In a very friendly way and with a broad smile he offered his hand out to be shaken, wished us meilleurs voeux (i.e. best wishes, for a happy New Year) with a special extra wish for good health, which was very kind of him. As he'd stopped specially to greet us it seemed churlish not to return his good wishes and ask him how his season's festivities had passed, so we did. Yes, the St Sylvestre (Hogmanay, New Year's Eve) meal had been splendid, he said: they'd started with langouste (crayfish). He went into great detail about the sauce Madame had prepared, and about the wine they'd drunk, a wine he'd discovered by a happy accident in the Gers, a département 100 miles to the west. He'd bought a bottle or two and had brought it back for just such an occasion. Had we had langouste too?

No, we replied. (In fact we'd been entertained to a very fine meal indeed on New Year's Eve by our neighbours M. and Mme Hector, who sometimes feature in this column.) We'd started our meal with foie gras. What did we drink with it? the driver asked. Monbazillac, I answered, pleased with myself that I could pull this name out of the hat. Monbazillac is a sweetish fortified wine from the Dordogne area. The driver nodded approvingly. Clearly this showed very good taste.

He had already picked up from our accents that we were British. Well, more likely from mine than Josephine's, whose French accent is truer than mine. (I don't expect mine will ever improve now. The nearest I've ever come to be taken for non-British was once when someone took me for a Belgian. H'm.) But. the more he spoke and the wider the conversation ranged the more I wondered who he was. Should I know him? Had I seen him before? Had he been marginally employed in the building of our house seven years ago? Did he occasionally work in a shop we frequented? Was he a relative of French friends? Had he ever sung under my baton? Or maybe attended concerts I'd given? I hadn't the faintest idea who he was. A mystery. I came to the conclusion that Mister Mystère must be someone Josephine knew.

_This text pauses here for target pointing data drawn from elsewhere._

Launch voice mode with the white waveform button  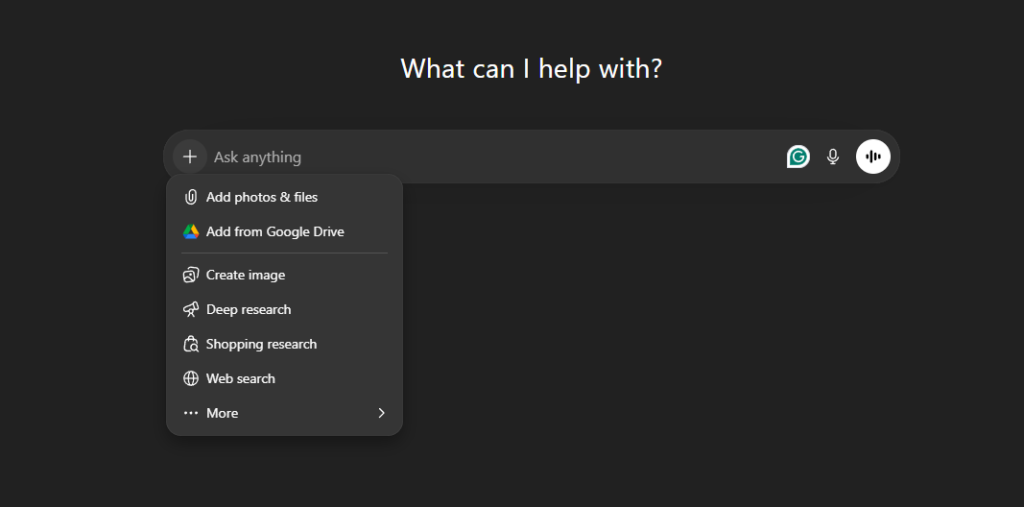(x=873, y=157)
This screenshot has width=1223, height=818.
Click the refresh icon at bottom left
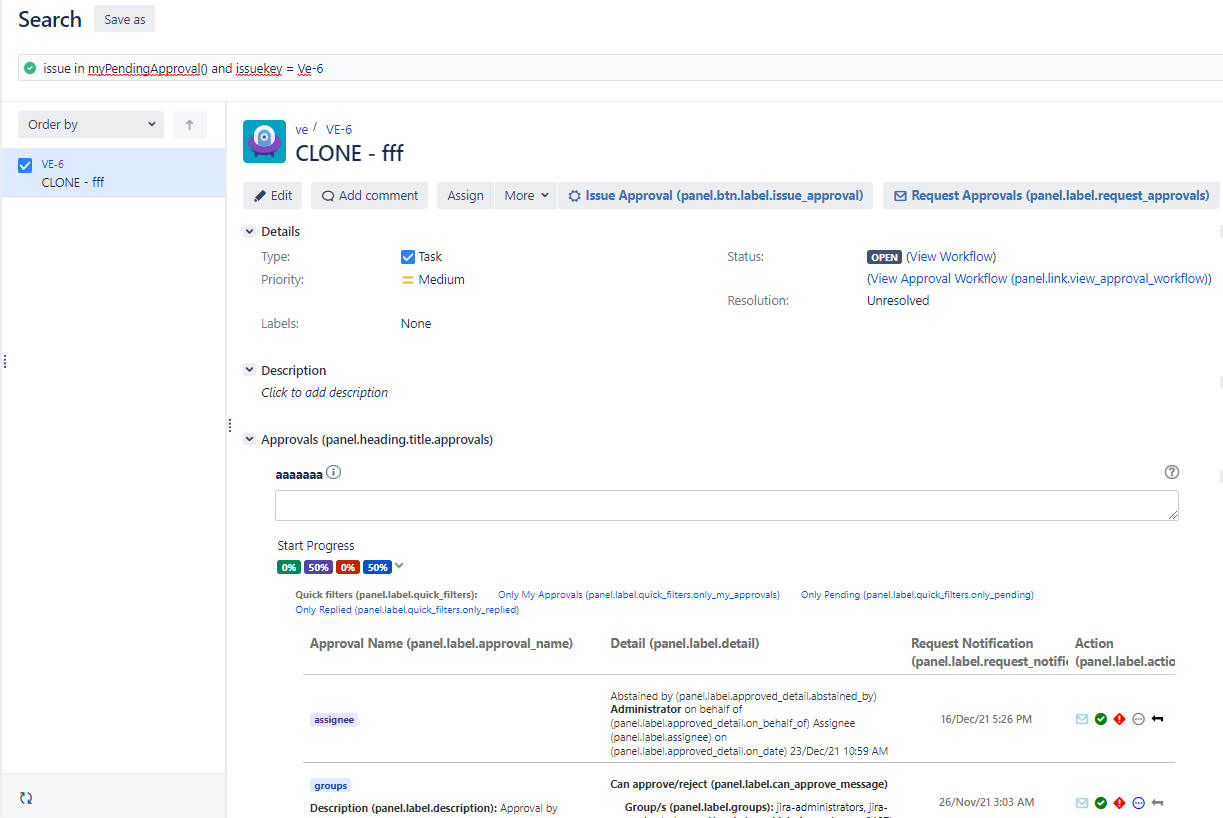(x=26, y=798)
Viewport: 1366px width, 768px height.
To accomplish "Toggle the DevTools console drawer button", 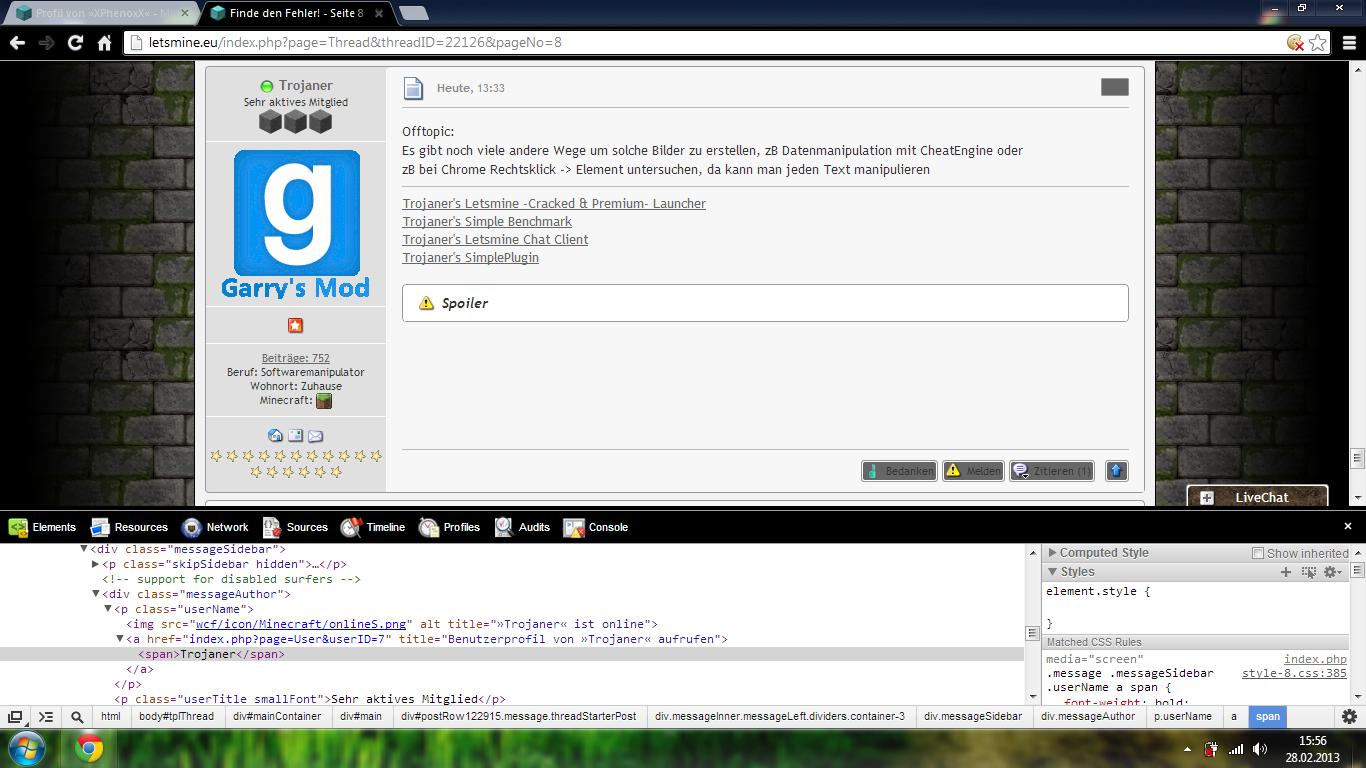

We talked further and pleasantly about food, wine, the weather and the fact that one of the old railway parapets a bit further along was gradually disappearing because somebody was stealing the finely-dressed coping stones, leaving the mortar beneath to degrade. He agreed it was a crying shame and 'they' ought to do something about it before someone had an accident and went tumbling down the cliff into the river below. So the conversation continued for about ten minutes until he said he must be getting on - it was nearly 12 o'clock, when everything stops dead here - so he shook our hands again and drove off.

Who was that? I asked Josephine. No idea, she said. I thought he was someone you knew.

On this showing this makes the French just about the friendliest, most outgoing nation on earth. If you're booking your holidays just now - through French Connections, what else? - I hope you never find anything to suggest otherwise.